她知道她若是一個回答不好,絕對要糟糕。
可她也不知該怎麼回答才能不繼續惹怒於他。
祁飛雪還在沉默,男子這次卻有點不耐煩了,他似已被她磨光了耐性。
面色非常的難看,只聽他冷哼了一聲。
「還真是個不分尊卑,不知天高地厚的小丫頭,本君問你話,你竟敢不答!」
說著他煉虛道君的威壓毫不猶豫的就碾壓了過去。
不給這個小丫頭嘗嘗厲害,她都不知道自己有幾斤幾兩了。
許道君一點也沒有考慮祁飛雪一個小小的金丹修士,會不會扛不住他的威壓,被他碾壓致死!
片刻之後,在看著依舊直挺挺的站著的祁飛雪,許道君這才皺眉想起了莫老之前的一番動作。

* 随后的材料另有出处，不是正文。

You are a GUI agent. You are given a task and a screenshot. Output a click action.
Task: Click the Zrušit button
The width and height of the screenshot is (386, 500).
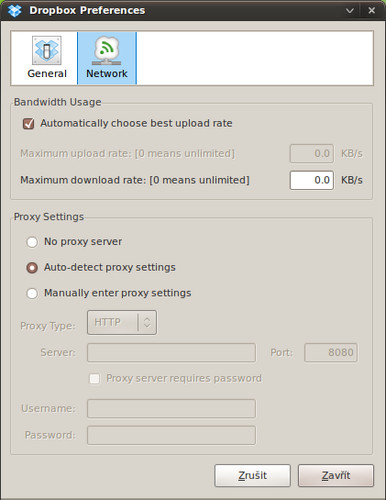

再看周圍昏迷的人,與那些恭敬的垂頭不敢抬起的受傷弟子。
他才醒悟,她根本就不懼他們的威壓震懾!
若要他真動手傷個小丫頭,以後傳揚出去,豈不叫人鄙夷!
特別還是在最喜歡看他們鳳玄宗笑話的何道君面前!
他縹緲宗可就等著一個契機將鳳玄宗給壓在腳底呢!
許道君突然憋悶的難受。
一身灰衣的莫老面帶譏諷的就這麼眼睜睜的看著他丟臉。
他現在也嘗到了他剛才的憋悶了吧!
他這個比他還好面子的人,如今同樣在何道君面前丟了臉,哪裡可能會善罷甘休!
叫他還阻止他,哼!
許道君的冷喝就似一顆驚雷,炸響在祁飛雪的耳畔。
她的心撲通撲通直跳,思緒混亂得厲害。
一時更是說不出話來。
兩人凌厲的視線,更是看得她心驚膽戰,壓力劇增。
若不是她心裡素質較好,她說不定早就嚇得跪地求饒了呢!
玉白看著放肆欺壓他小師妹的兩人,差點忍不住就沖了上去。
要不是他突然發現空氣中多了幾抹不同的氣息,他一定讓這兩人吃不了兜著走。
原來那三個離開的大乘老祖不知何時突然又悄然返了回來,就藏在不遠的暗處里觀察著一切。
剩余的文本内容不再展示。